Oui je sais, vous en avez rêvé, tout comme moi, de cette « petite » Lambo ! Plus moderne qu’une Countach qui commençait à accuser le poids des ans et finissait par ressembler à du tuning à force d’ajout de carrosserie, elle avait en outre le mérite d’offrir un V10, chose peu courante en cette fin des années 90. Avec la Diablo qui s’annonçait, la présentation en 1989 de cette P140 laissait croire au retour de Lamborghini, rachetée en 1987 par Chrysler pour 25 millions de dollars !
Avec un grand constructeur aux commandes, et un investissement de 25 autres millions de dollars, l’avenir semblait radieux. Pourtant, la P140 finira aux oubliettes. Lorsque Chrysler rachetait Lamborghini, la Diablo, qui devait remplacer la Countach, était déjà bien avancée comparativement au projet P140 (lire aussi : Lamborghini Diablo). La priorité fut donc donnée à la « grande Lambo », au détriment de la petite. Erreur stratégique sans doute, car la marque au taureau ne disposait plus de modèles accessibles depuis l’arrêt de la Jalpa. Pourtant, la P140 ne manquait pas d’arguments, avec une certaine légèreté (1286 kg), un look agressif signé Gandini et un V10 de 4 litres et 372 ch ! Quand on connaît, a posteriori, le succès de la Gallardo, on ne peut s’empêcher de penser : « mais que serait-il arrivé si la P140 était sortie?).

----

**Consigne**. Selon l'extrait sur la Lamborghini P140, quel constructeur a racheté Lamborghini en 1987, et pour quel montant ? La liste n'intervient en rien ici.

**Lignes enregistrées**.
----

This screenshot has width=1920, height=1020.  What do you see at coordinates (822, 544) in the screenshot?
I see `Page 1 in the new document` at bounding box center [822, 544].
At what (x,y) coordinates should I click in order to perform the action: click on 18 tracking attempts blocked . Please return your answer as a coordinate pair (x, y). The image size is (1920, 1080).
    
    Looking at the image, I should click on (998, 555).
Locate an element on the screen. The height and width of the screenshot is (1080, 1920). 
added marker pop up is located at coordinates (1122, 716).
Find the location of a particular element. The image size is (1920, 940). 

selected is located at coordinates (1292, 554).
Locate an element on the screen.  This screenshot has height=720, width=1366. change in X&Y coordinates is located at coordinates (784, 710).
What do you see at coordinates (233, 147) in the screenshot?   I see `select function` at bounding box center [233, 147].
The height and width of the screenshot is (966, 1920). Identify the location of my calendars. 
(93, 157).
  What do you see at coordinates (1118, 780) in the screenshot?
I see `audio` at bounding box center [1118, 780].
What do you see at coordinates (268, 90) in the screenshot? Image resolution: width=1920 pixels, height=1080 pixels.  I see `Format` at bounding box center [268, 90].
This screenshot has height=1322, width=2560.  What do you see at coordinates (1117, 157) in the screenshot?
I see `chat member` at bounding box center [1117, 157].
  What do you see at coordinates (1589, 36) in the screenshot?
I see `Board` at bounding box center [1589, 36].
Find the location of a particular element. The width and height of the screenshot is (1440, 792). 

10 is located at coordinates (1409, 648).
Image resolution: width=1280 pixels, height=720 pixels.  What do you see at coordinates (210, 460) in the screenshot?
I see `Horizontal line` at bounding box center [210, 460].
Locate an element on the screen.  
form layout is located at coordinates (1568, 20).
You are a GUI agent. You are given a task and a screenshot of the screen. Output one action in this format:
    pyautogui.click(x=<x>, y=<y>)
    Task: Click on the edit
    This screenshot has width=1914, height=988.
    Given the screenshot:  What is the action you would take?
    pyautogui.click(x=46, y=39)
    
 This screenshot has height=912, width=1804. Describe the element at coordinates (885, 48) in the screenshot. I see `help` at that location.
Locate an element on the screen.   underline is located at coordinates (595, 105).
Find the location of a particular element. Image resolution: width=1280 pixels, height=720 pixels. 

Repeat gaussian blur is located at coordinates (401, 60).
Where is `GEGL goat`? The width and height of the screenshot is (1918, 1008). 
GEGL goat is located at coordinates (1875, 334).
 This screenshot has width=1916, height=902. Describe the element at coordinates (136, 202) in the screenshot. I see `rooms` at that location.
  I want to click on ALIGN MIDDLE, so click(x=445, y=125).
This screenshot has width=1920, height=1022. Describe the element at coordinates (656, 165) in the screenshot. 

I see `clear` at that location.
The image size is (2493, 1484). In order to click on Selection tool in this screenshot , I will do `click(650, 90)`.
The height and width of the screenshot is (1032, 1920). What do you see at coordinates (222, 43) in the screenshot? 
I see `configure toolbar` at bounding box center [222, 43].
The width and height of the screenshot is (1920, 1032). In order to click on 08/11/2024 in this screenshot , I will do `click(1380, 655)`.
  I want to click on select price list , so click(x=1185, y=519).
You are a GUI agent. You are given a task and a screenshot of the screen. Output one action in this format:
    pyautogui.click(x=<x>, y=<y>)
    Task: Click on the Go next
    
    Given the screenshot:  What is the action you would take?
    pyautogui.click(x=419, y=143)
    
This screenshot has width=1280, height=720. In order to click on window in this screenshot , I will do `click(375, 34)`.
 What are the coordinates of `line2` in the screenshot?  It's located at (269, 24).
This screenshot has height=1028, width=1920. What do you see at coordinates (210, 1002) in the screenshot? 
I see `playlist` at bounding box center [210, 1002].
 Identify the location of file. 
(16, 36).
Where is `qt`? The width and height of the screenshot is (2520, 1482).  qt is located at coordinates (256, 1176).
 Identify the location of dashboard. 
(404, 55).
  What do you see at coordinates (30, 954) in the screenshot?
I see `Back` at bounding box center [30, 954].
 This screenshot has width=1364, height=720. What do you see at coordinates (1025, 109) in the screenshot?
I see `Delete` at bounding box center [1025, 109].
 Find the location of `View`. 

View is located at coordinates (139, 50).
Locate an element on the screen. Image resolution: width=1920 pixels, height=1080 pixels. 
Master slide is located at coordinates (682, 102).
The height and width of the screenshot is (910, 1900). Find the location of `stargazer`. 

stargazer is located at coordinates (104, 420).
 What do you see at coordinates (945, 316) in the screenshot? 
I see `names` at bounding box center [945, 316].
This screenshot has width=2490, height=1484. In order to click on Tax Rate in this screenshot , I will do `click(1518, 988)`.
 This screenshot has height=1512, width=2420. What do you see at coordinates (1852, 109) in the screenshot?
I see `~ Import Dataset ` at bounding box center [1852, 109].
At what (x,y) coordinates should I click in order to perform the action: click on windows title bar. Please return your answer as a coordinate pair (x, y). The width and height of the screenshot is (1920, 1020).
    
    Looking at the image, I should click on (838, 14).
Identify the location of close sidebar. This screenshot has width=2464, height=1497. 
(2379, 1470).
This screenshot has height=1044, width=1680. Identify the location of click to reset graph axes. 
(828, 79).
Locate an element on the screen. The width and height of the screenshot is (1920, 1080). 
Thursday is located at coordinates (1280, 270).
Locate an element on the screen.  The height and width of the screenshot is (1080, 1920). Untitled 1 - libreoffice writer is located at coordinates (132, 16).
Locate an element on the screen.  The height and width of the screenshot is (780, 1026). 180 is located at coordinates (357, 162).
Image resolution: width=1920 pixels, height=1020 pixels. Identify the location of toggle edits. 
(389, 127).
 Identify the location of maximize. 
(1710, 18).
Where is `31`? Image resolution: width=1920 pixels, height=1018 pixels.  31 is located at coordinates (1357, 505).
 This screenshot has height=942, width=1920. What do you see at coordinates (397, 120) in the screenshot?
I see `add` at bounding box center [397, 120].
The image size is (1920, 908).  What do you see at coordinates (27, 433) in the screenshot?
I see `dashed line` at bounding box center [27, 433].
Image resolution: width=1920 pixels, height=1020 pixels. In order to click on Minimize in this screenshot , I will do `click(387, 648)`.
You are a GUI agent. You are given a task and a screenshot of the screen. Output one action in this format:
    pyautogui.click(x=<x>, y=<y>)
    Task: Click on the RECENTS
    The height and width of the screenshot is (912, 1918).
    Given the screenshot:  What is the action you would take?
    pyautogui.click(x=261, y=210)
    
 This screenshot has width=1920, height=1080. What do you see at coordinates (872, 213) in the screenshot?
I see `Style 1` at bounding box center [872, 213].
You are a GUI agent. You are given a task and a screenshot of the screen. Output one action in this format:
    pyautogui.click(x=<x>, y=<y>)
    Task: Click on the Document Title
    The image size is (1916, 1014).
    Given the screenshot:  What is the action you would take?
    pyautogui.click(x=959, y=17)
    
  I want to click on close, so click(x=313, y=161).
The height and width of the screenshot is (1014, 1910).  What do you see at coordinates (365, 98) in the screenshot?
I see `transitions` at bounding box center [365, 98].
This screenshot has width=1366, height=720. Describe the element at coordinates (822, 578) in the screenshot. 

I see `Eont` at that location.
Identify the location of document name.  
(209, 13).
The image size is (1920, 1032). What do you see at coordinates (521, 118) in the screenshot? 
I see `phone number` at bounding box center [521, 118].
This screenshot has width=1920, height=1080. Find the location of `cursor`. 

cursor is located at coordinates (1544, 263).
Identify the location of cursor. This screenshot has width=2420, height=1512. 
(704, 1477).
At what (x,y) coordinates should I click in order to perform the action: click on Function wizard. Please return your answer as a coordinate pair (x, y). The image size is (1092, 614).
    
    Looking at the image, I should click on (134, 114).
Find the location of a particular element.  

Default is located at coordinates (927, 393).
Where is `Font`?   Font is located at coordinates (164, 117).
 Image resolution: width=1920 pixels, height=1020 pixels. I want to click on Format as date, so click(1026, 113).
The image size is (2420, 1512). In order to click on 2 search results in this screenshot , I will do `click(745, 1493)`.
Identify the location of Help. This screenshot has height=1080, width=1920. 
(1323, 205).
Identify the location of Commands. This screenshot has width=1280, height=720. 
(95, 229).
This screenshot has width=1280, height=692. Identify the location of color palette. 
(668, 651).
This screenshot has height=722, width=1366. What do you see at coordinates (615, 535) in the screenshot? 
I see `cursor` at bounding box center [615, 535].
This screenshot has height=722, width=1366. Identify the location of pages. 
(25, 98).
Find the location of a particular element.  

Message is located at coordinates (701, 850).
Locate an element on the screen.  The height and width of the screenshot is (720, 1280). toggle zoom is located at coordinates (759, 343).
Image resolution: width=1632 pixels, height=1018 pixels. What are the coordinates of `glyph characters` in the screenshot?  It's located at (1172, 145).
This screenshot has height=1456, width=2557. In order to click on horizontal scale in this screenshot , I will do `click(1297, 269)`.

----

**Résultat obtenu**. Chrysler, pour 25 millions de dollars.